Pergerakan pesawat dan keterisian kursi pesawat cenderung naik sejak Juni 2020. Namun, kenaikannya melambat selama Agustus-September 2020. Pemulihan sektor transportasi menghadapi tantangan memulihkan kepercayaan publik.
Oleh
CYPRIANUS ANTO SAPTOWALYONO
·2 menit baca
JAKARTA, KOMPAS — Jumlah pergerakan pesawat dan keterisian kursi pesawat disebut bertambah sejak Juni 2020, tetapi penambahannya cenderung stagnan selama Agustus-September 2020. Pemulihan di sektor transportasi udara dinilai tidak mudah dan para pelaku industri menghadapi tantangan berat untuk memulihkan kepercayaan publik.
Direktur Jenderal Perhubungan Udara Kementerian Perhubungan Novie Riyanto mengatakan, tidak mudah memulihkan pergerakan pesawat ke posisi semula seperti tahun 2019. Pemulihan pergerakan penumpang mesti dimulai dengan mengembalikan kepercayaan publik agar menggunakan transportasi udara.
Pergerakan pesawat udara, baik domestik maupun internasional, sangat minim selama kurun Maret-Mei 2020. Menurut Novie, pergerakan pesawat naik sejak Juni 2020, tetapi kemudian melambat sebagaimana terlihat pada Agustus dan September 2020.
”Pemulihan cukup menggembirakan, tetapi lambat. Grafiknya tidak linier, (keterisian kursi pesawat) cenderung stagnan di persentase sekitar 50 persen,” kata Novie dalam seminar daring ”Efektivitas Peraturan, Standar Kesehatan Sarana Prasarana Transportasi Udara, dan Perubahan Perilaku Pengguna Jasa menuju Terbang Aman Terbang Nyaman”, Rabu (16/9/2020).
Menurut Novie, rata-rata tingkat keterisian penumpang pesawat saat ini sekitar 48-50 persen, umumnya di bawah kondisi semula yang di atas 80 persen. Penerapan protokol kesehatan oleh semua pihak, termasuk operator penerbangan ataupun penumpang, diharapkan akan mempercepat pemulihan di transportasi udara.

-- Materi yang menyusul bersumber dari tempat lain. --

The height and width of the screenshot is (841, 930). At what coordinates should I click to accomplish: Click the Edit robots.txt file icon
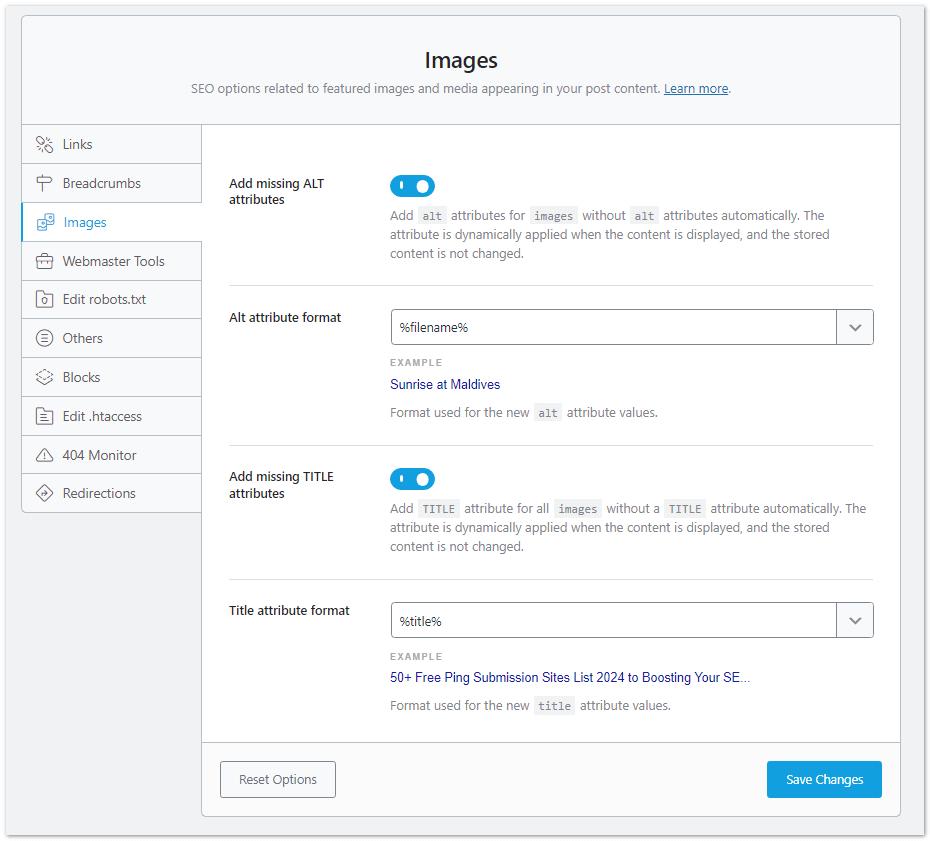pos(45,299)
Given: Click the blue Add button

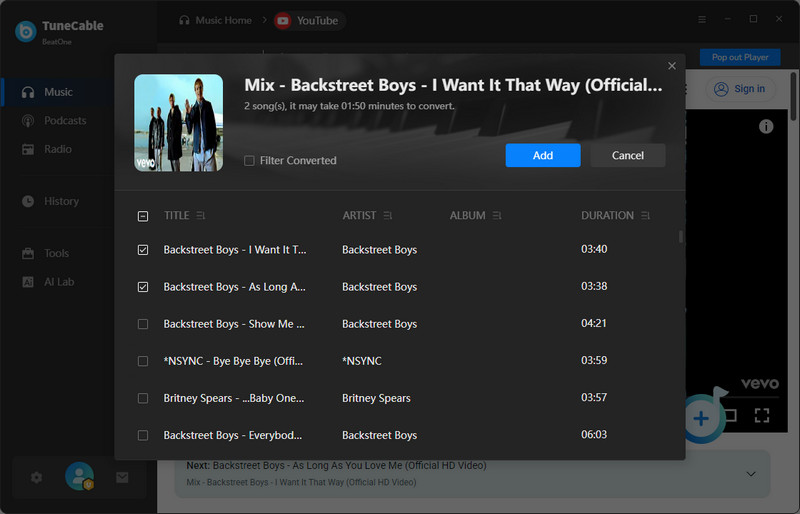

Kepatuhan terhadap protokol kesehatan dianggap urgen guna mencegah penularan Covid-19. Menurut Ketua Bidang Perubahan Perilaku Satuan Tugas Penanganan Covid-19 Sony Harmadi, perubahan perilaku untuk patuh protokol kesehatan harus dimulai dari tingkat individu, keluarga, institusi, wilayah, hingga komunitas.
”Perubahan perilaku harus terus didorong supaya tidak terjadi trade off antara pemulihan ekonomi dan pencegahan penularan Covid-19,” kata Sony.
Tiga protokol kesehatan yang paling utama, yakni memakai masker, mencuci tangan memakai sabun, dan menjaga jarak, sangat penting dalam pengendalian penularan Covid-19. Apabila sama sekali tidak melakukan pencegahan, kata Sony, ada risiko tertular sampai 80-95 persen.
Kebiasaan mencuci tangan memakai sabun menurunkan 35 persen risiko tertular. Apabila kebiasaan cuci tangan pakai sabun ini ditambah dengan penggunaan masker kain maka risiko tertular akan turun 45 persen.
Penggunaan masker bedah akan menurunkan risiko tertular sampai 70 persen; artinya risiko tertular tinggal 30 persen. ”Tapi kalau rajin mencuci tangan dengan sabun, memakai masker bedah, plus menjaga jarak minimal 1 meter, akan terjadi pengurangan risiko tertular hingga 85 persen,” kata Sony.
Dampak pandemi Covid-19 dirasakan tidak hanya oleh Indonesia, tetapi juga banyak negara di dunia. Pandemi berimbas ke banyak sektor, tak terkecuali pariwisata, penerbangan, dan perhotelan.